The Los Filos project is actively opposed by several environmental groups, including The Mexican Network of People Affected by Mining (La Red Mexicana de Afectados por la Minería, REMA), a network of communities, movements, organization, groups and individuals “affected by, and concerned about, the socio-economic impacts of mining in Mexico”.
REMA has joined the campaign to force Canadian mining firm Goldcorp to halt work at Los Filos. REMA supports the recently created Mesoamerican Movement Against the Extractive Mining Model, which claims that the existing extractive mining model has proven to be “highly predatory”, and has “significantly increased extraction, causing destruction of territory, seriously affecting natural resources, and irreversibly damaging the health of Mexican citizens”. It is especially concerned that hundreds of tons of cyanide have already been used in Mexico to process gold ore, contaminating water reserves.
REMA cites Goldcorp’s “Los Filos” mining project in Guerrero as a point of particular concern and an example of what is happening throughout the country.

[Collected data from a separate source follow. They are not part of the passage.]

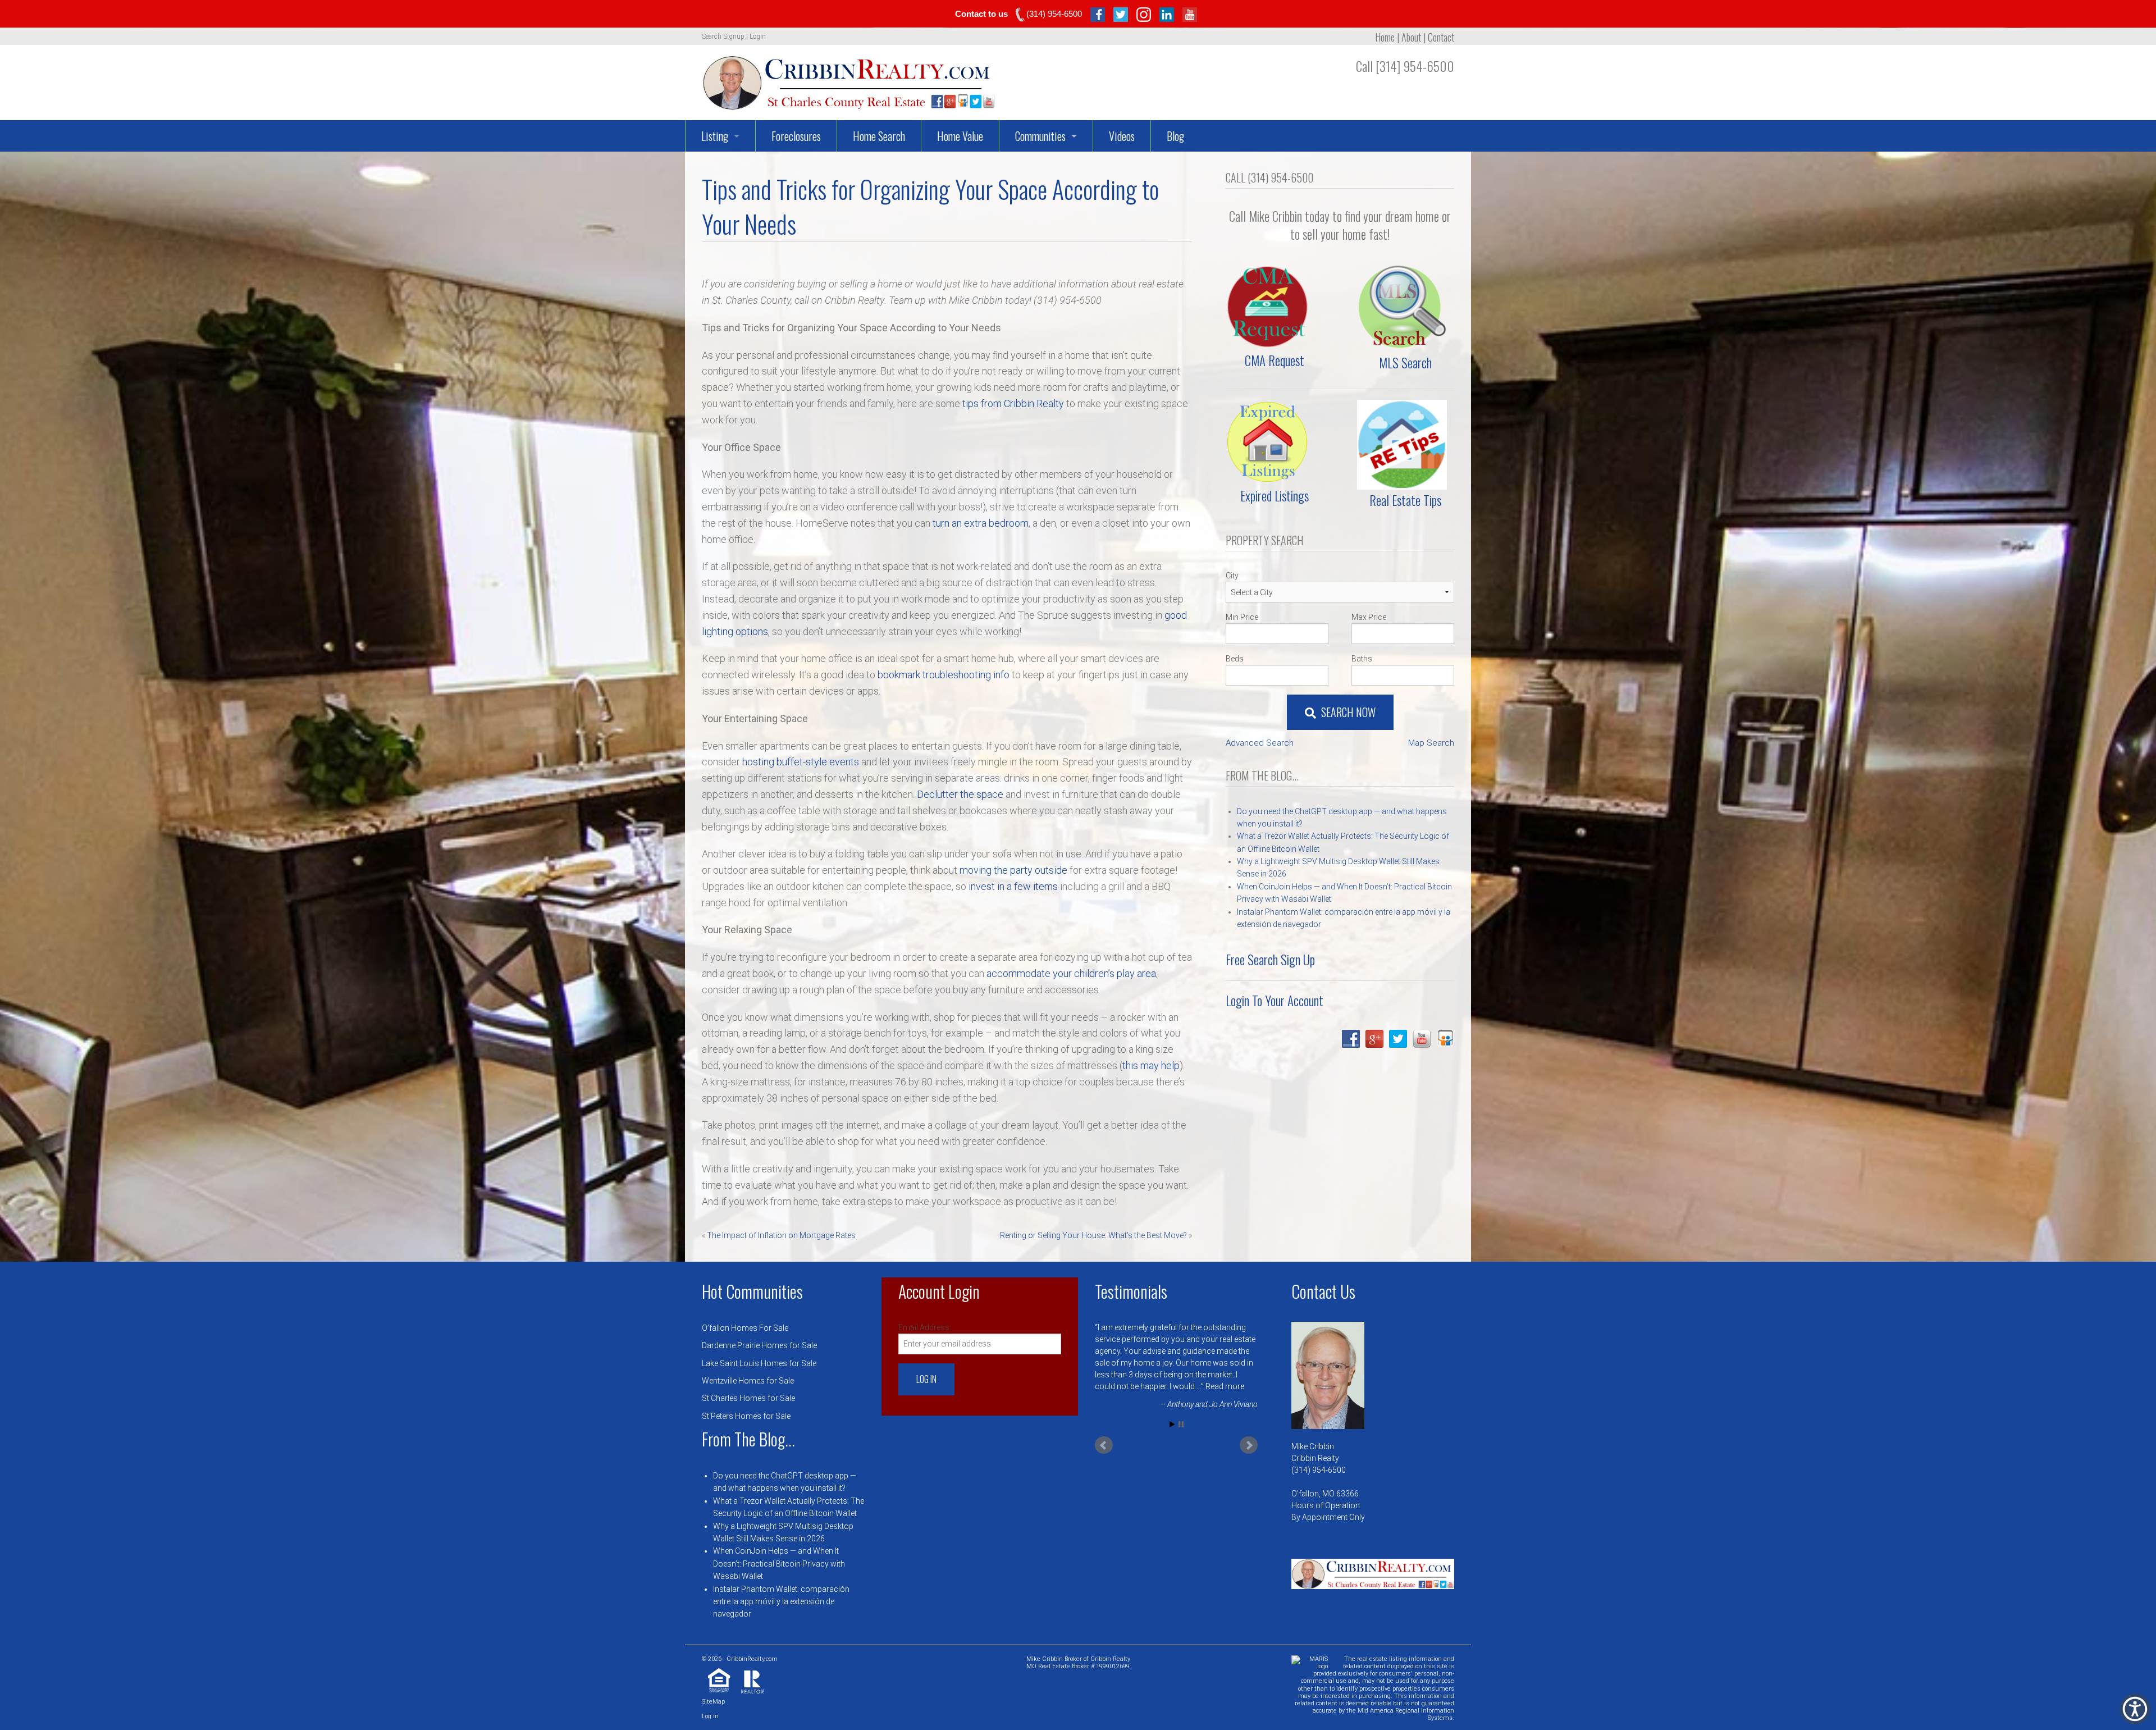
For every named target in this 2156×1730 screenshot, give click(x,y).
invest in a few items (1013, 886)
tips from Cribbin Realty (1013, 403)
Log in (710, 1716)
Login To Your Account (1274, 1000)
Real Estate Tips (1405, 500)
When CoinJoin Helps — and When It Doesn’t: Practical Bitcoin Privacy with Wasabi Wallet (779, 1563)
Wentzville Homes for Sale (748, 1380)
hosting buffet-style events (800, 762)
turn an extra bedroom (981, 523)
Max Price (1368, 617)
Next (1249, 1445)
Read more (1205, 1386)
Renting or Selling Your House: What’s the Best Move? (1093, 1235)
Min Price (1242, 617)
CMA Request (1274, 360)
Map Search (1431, 743)
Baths (1361, 658)
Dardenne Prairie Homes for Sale (759, 1345)
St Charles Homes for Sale (748, 1398)
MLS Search (1405, 362)
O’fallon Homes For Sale (745, 1327)
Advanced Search (1260, 743)
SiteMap (713, 1701)
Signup (733, 36)
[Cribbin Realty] (848, 79)
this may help (1151, 1065)
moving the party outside (1013, 870)
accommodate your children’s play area (1071, 973)
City (1232, 575)
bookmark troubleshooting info (944, 675)
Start (1172, 1424)
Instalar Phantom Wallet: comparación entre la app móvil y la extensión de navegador (781, 1602)
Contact (1441, 37)
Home (1385, 37)
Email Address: (924, 1327)
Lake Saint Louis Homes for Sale (759, 1363)
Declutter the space (960, 794)
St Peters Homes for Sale (746, 1416)
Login (758, 36)
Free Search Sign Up (1270, 959)
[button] (2135, 1709)
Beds (1235, 658)
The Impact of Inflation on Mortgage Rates (781, 1235)
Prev (1104, 1445)
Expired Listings (1274, 495)
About (1411, 37)
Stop (1181, 1424)
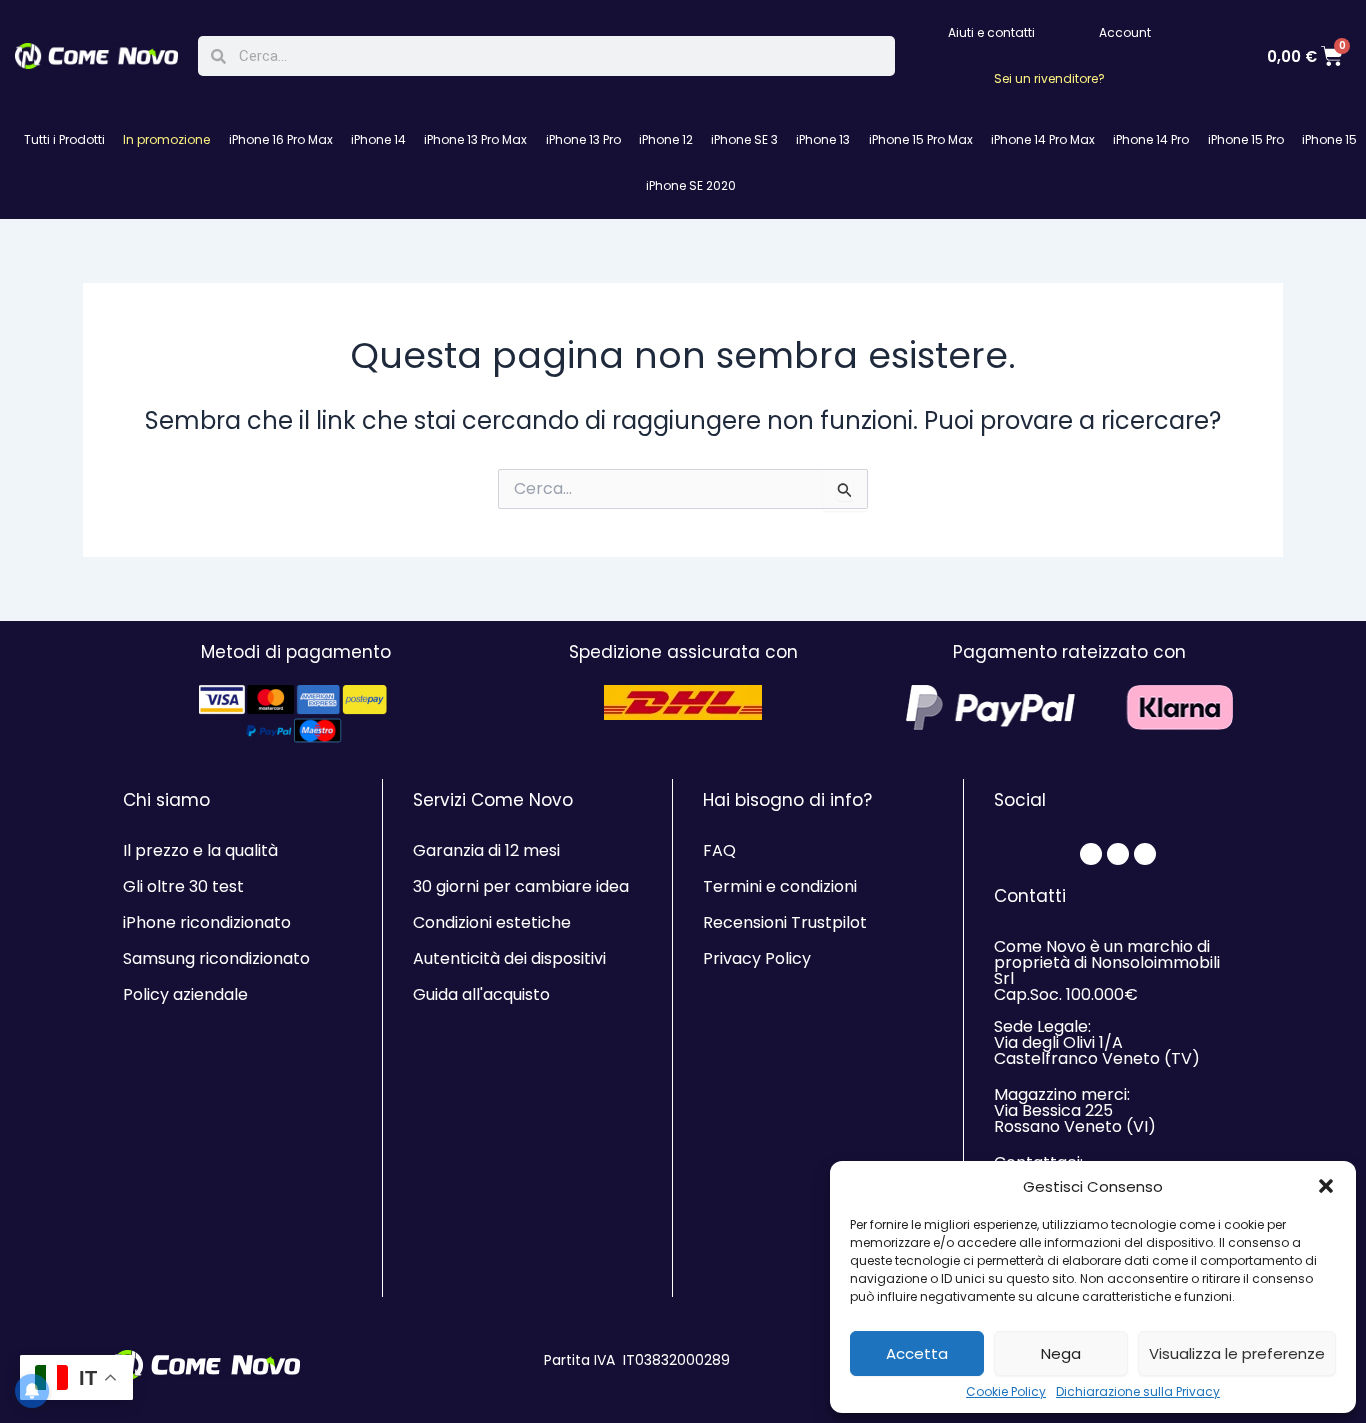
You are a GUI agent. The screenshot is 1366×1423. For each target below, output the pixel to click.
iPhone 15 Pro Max (921, 139)
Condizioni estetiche (492, 922)
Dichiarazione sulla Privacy (1138, 1392)
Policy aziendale (185, 994)
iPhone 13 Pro (583, 139)
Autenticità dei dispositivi (509, 958)
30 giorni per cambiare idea (521, 886)
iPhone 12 (666, 139)
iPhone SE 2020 (691, 185)
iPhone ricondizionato (207, 922)
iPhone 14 (378, 139)
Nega (1061, 1353)
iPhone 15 (1329, 139)
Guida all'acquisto (481, 994)
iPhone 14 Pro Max (1043, 139)
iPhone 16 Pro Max (281, 139)
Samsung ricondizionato (216, 958)
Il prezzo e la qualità (200, 850)
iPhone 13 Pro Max (475, 139)
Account (1125, 32)
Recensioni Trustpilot (785, 922)
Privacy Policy (757, 958)
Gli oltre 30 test (183, 886)
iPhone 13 (823, 139)
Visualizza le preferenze (1237, 1353)
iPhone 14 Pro (1151, 139)
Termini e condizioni (780, 886)
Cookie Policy (1006, 1392)
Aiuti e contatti (991, 32)
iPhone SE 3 (744, 139)
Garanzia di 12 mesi (486, 850)
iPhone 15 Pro (1246, 139)
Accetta (917, 1353)
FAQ (719, 850)
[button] (1326, 1186)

REMA claims that there is inadequate regulation and environmental monitoring and that the project is “causing division of communities, disease and death from the chemicals used and environmental damage through drainage of acids and polluting dusts”.
Another Goldcorp mining proposal, at Alto Lucero in the state of Veracruz, also met with substantial opposition from local residents and environmental groups. More information about the amounts of cyanide believed to be used in mines throughout Latin America, including Goldcorp projects, was available via a Map of Cyanide in Latin America (Mapa del Cianuro en América Latina) at http://www.conflictosmineros.net/biblioteca/campana-contra-el-uso-de-cianuro/mapa-del-cianuro-en-america-latina/download [Sep 2013]
Will Los Filos turn out to be a mega-mine or a mega-disaster? Only time will tell.